Objective/Rationale:
Inflammatory activation has been a widely observed feature in the substantia nigra of Parkinson’s disease (PD) patients, and inflammatory stimuli can cause selective nigral cell loss in pre-clinical models of PD. These features have suggested that initial inflammatory events could be responsible for much of the cell death in PD. This makes inflammation an attractive target for treatment since inhibiting inflammation might slow down the progression of the disease.
The problem to be addressed is whether there are signs of increased inflammation early in PD, and if so what are the involved molecular pathways. Although the pre-clinical studies are convincing, there is insufficient data on what might be ongoing in human brain regions affected by or at risk from PD. This project will fill a significant gap in this knowledge by utilizing comprehensive methods to identify the major inflammatory mediators at early stages of PD.
Project Description:
Using the large tissue resources of the Banner Sun Health Research Institute Brain and Body Donation program, we will measure 120 significant inflammatory mediators in each tissue sample. We will utilize samples of substantia nigra and striatum, brain regions that are critical to clinical function and that are significantly affected by the specific neuropathological markers. Determination of whether changes occur early or later in disease will be made possible by analyzing brain tissue from normal control subjects as well as subjects with incidental Lewy body disease (a possible precursor to PD), and those with Symptoms & Side Effects PD. To complement these findings, we will also measure Th1/Th2 cytokine levels in the cerebral spinal fluid (CSF) of individuals from the three groups using high-sensitivity multiplexed immunoassays.
Relevance to Diagnosis/Treatment of Parkinson’s Disease:
This project will assess to what extent specific inflammatory pathways are involved in the human disease and thereby what inflammation-related therapeutic targets would be most promising.
Anticipated Outcome:
Based on pre-clinical studies, there is a strong indication that inflammation is a significant pathological mechanism of PD. Additionally, the project will determine whether specific inflammatory pathways occur at an early stage of disease when counteractive measures would be most effective.
Progress Report
This project has profiled the levels of inflammatory-associated proteins and related growth factors in human brain tissue samples from control subjects, from subjects with incidental Lewy body disease (a pre-Parkinson’s disease [PD] syndrome) and from subjects with PD. We analyzed tissue samples from two key brain regions affected in PD, namely the substantia nigra and the striatum, for 160 different biological molecules. As inflammation has been widely suggested to be a factor in PD, we sought to address this issue in the most comprehensive way possible using high-quality human tissue. Our results have identified several molecules or groups of molecules, including interleukin-5, interleukin-15, platelet factor-4, interleukin-2 and the receptor tyrosine kinase ErbB3, as being associated with PD. We have generated a unique amount of data based on the large number of cases analyzed and the large number of molecules screened. Due to experimental difficulties, we cannot define how early the inflammatory changes occur, but we have identified a separate group of molecules whose expressions change with loss of tyrosine hydroxylase levels, a central measure of PD severity.

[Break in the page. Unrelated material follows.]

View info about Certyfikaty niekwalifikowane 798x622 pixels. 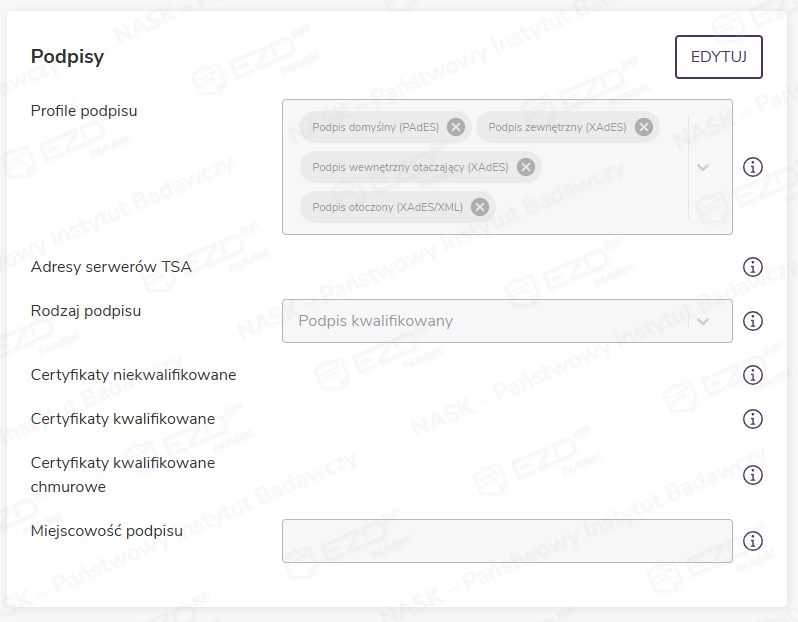coord(753,375)
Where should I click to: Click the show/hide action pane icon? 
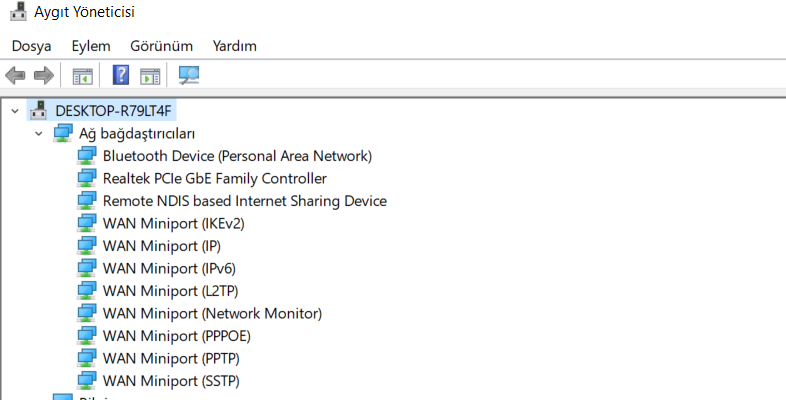click(150, 75)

Some of these molecules include those associated with maintaining the brain blood vessels. This research has identified some new molecules that can be applied not only as biomarkers for PD, but in studies on their involvement in disease mechanisms.
Final Outcome
This project has profiled the levels of inflammatory-associated proteins and related growth factors in human brain tissue samples from control subjects, from subjects with incidental Lewy body disease (a pre-Parkinson’s disease [PD] syndrome) and from subjects with PD. We analyzed tissue samples from two key brain regions affected in PD, namely the substantia nigra and the striatum, for 160 different biological molecules. As inflammation has been widely suggested to be a factor in PD, we sought to address this issue in the most comprehensive way possible using high-quality human tissue. Our results have identified several molecules or groups of molecules, including interleukin-5, interleukin-15, platelet factor-4, interleukin-2 and the receptor tyrosine kinase ErbB3, as being associated with PD. We have generated a unique amount of data based on the large number of cases analyzed and the large number of molecules screened. Due to experimental difficulties, we cannot define how early the inflammatory changes occur, but we have identified a separate group of molecules whose expressions change with loss of tyrosine hydroxylase levels, a central measure of PD severity. Some of these molecules include those associated with maintaining the brain blood vessels. This research has identified some new molecules that can be applied not only as biomarkers for PD, but in studies on their involvement in disease mechanisms.